**Exercise**
Retype all the data word for word.

Input material START

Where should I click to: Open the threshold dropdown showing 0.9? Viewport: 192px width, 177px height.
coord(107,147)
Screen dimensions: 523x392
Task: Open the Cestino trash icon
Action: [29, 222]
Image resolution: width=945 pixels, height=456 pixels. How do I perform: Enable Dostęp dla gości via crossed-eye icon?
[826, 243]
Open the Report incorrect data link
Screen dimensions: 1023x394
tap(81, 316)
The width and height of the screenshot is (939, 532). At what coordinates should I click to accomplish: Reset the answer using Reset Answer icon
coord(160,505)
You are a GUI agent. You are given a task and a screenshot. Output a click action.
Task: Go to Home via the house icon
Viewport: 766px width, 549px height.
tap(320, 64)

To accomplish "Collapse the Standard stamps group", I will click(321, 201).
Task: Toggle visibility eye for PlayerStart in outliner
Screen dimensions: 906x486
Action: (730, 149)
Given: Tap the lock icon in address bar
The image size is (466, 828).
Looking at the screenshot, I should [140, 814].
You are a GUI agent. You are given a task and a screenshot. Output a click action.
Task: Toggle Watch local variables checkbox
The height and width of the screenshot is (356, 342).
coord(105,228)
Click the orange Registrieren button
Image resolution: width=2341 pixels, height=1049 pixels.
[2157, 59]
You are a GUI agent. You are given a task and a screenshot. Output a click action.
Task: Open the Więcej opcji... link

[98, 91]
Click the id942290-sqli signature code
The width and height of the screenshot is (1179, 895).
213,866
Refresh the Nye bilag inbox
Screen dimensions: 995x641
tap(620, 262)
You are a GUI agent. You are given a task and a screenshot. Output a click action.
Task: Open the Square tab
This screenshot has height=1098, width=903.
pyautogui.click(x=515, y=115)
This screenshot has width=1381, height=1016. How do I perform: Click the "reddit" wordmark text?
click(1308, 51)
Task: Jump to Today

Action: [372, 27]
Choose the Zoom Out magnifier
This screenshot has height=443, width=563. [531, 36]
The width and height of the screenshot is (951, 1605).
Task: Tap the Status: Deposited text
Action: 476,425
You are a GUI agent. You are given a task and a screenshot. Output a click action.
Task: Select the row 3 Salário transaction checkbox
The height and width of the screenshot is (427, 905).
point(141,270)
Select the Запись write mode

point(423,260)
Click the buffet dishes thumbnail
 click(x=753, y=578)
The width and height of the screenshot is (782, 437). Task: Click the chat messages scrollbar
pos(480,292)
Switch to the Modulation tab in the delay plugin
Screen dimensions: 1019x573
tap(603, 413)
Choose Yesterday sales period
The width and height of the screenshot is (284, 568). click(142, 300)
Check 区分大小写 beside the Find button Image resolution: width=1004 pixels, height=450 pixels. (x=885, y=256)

Input material END

**Task result**
Where should I click to: Open the threshold dropdown showing 0.9? Viewport: 192px width, 177px height.
coord(107,147)
Screen dimensions: 523x392
Task: Open the Cestino trash icon
Action: [29, 222]
Image resolution: width=945 pixels, height=456 pixels. How do I perform: Enable Dostęp dla gości via crossed-eye icon?
[826, 243]
Open the Report incorrect data link
Screen dimensions: 1023x394
tap(81, 316)
The width and height of the screenshot is (939, 532). At what coordinates should I click to accomplish: Reset the answer using Reset Answer icon
coord(160,505)
You are a GUI agent. You are given a task and a screenshot. Output a click action.
Task: Go to Home via the house icon
Viewport: 766px width, 549px height.
tap(320, 64)

To accomplish "Collapse the Standard stamps group", I will click(321, 201).
Task: Toggle visibility eye for PlayerStart in outliner
Screen dimensions: 906x486
Action: (730, 149)
Given: Tap the lock icon in address bar
The image size is (466, 828).
Looking at the screenshot, I should [140, 814].
You are a GUI agent. You are given a task and a screenshot. Output a click action.
Task: Toggle Watch local variables checkbox
The height and width of the screenshot is (356, 342).
coord(105,228)
Click the orange Registrieren button
Image resolution: width=2341 pixels, height=1049 pixels.
[2157, 59]
You are a GUI agent. You are given a task and a screenshot. Output a click action.
Task: Open the Więcej opcji... link

[98, 91]
Click the id942290-sqli signature code
The width and height of the screenshot is (1179, 895).
213,866
Refresh the Nye bilag inbox
Screen dimensions: 995x641
tap(620, 262)
You are a GUI agent. You are given a task and a screenshot. Output a click action.
Task: Open the Square tab
This screenshot has height=1098, width=903.
pyautogui.click(x=515, y=115)
This screenshot has width=1381, height=1016. How do I perform: Click the "reddit" wordmark text?
click(1308, 51)
Task: Jump to Today

Action: [372, 27]
Choose the Zoom Out magnifier
This screenshot has height=443, width=563. [531, 36]
The width and height of the screenshot is (951, 1605).
Task: Tap the Status: Deposited text
Action: 476,425
You are a GUI agent. You are given a task and a screenshot. Output a click action.
Task: Select the row 3 Salário transaction checkbox
The height and width of the screenshot is (427, 905).
point(141,270)
Select the Запись write mode

point(423,260)
Click the buffet dishes thumbnail
 click(x=753, y=578)
The width and height of the screenshot is (782, 437). Task: Click the chat messages scrollbar
pos(480,292)
Switch to the Modulation tab in the delay plugin
Screen dimensions: 1019x573
tap(603, 413)
Choose Yesterday sales period
The width and height of the screenshot is (284, 568). click(142, 300)
Check 区分大小写 beside the Find button Image resolution: width=1004 pixels, height=450 pixels. (x=885, y=256)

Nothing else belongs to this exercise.